Scheda mostra
Imagine a Moving Image
testo critico di Ana Dević / WHW
La prima personale in Italia dell'artista croato Marko Tadić (Sisak, 1979), che si presenta come la più ampia rassegna del suo intero percorso. Nella visione di Tadić il mondo, ormai reduce dell’utopia modernista e socialista, si manifesta allo stadio miniaturizzato. Non si tratta tanto di un mondo fatto di cose, quanto delle macchine che le hanno mostrate o attraverso le quali ci sono apparse: il cinema, il museo, il display, la cartolina, ecc. Maquette espositive, piccoli schermi di proiezione, attrezzature sceniche e video-animazioni sono soltanto alcuni dei micro-dispositivi messi in campo nel lavoro di Tadić.
È come se tutti gli elementi di questa visibilità organizzata e istituzionalizzata, una volta usciti dalla Storia, fossero restituiti a uno stadio d’innocenza originaria. Ormai ci stanno accanto come docili arnesi e utensili quotidiani, senza sapere se registrino una perdita (quali testimoni del disincanto) oppure se siano pronti a rimettersi in gioco quali soggetti di un nuovo mistero (di un nuovo incanto).
Il rapporto tra immagini statiche e animate è il tema di una serie di collage e di disegni che esamina vari aspetti delle procedure cinematografiche.
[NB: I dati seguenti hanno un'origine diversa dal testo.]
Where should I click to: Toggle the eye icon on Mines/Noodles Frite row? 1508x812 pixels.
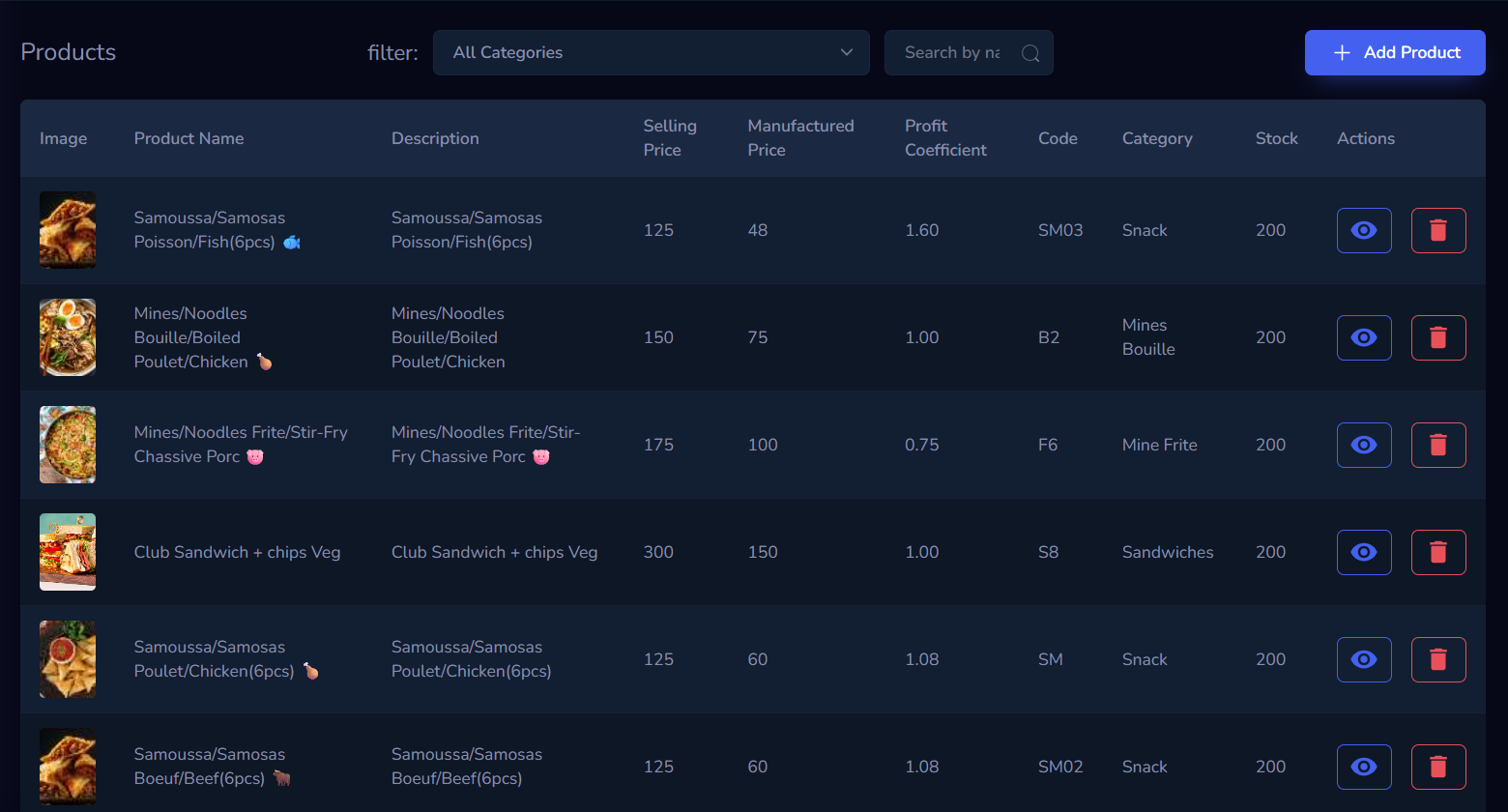tap(1363, 445)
Accumulation of the images from below (2013/2014) rivisita i resti del patrimonio del modernismo, in particolare quello socialista in Jugoslavia; il punto di vista adottato non è accademico né storico o teorico, ed è privo di qualsiasi nostalgia feticista. Valutando il passato come una “terra straniera”, questa serie (e la relativa opera Table of Contents (2015/2016) che impiega display espositivi e modelli più piccoli) ripercorre la storia della condizione modernista locale. Tadić ne decostruisce e ricostruisce il vocabolario da un punto di vista formalista, utilizzandolo come base di ricerca per una nuova genesi.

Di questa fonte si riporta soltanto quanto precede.